Records of locating words and elements ::
-=-=-=-=-

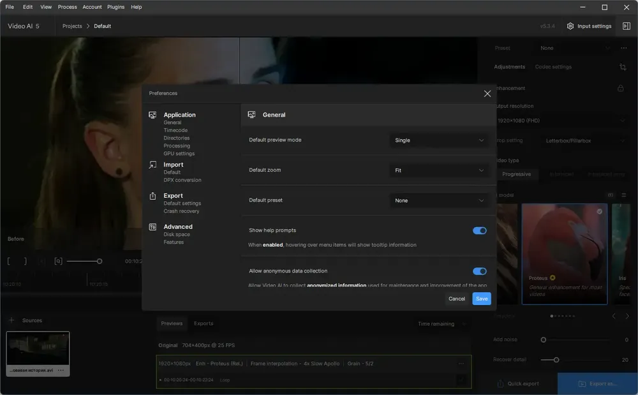The width and height of the screenshot is (638, 395).
Task: Click the Advanced section icon
Action: pyautogui.click(x=152, y=227)
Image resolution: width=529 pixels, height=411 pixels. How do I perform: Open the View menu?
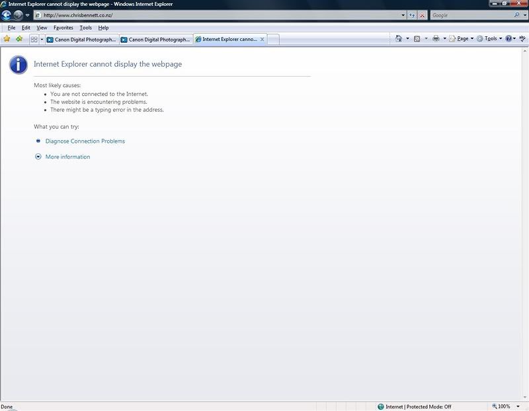point(42,28)
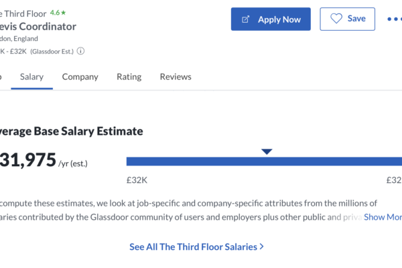Viewport: 402px width, 268px height.
Task: Save this job listing
Action: coord(347,19)
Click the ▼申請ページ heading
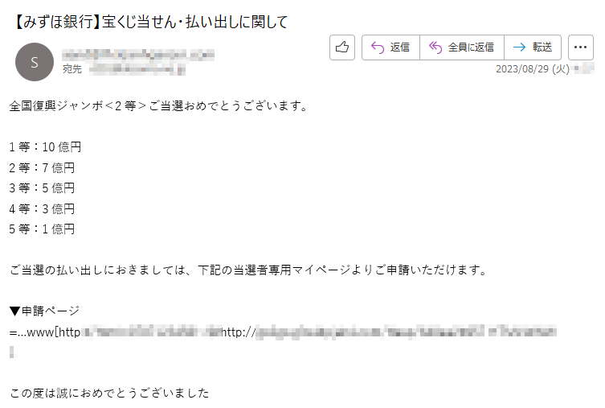 coord(44,311)
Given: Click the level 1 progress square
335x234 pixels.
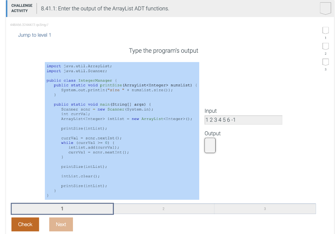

-=-=-=-=-

What is being asked ::
Copy each line of the records above word for word, leaving out the pictures.

Answer below ::
The width and height of the screenshot is (638, 395).
Task: Click the Advanced section icon
Action: pyautogui.click(x=152, y=227)
Image resolution: width=529 pixels, height=411 pixels. How do I perform: Open the View menu?
point(42,28)
Viewport: 402px width, 268px height.
Task: Save this job listing
Action: coord(347,19)
Click the ▼申請ページ heading
 coord(44,311)
Given: Click the level 1 progress square
335x234 pixels.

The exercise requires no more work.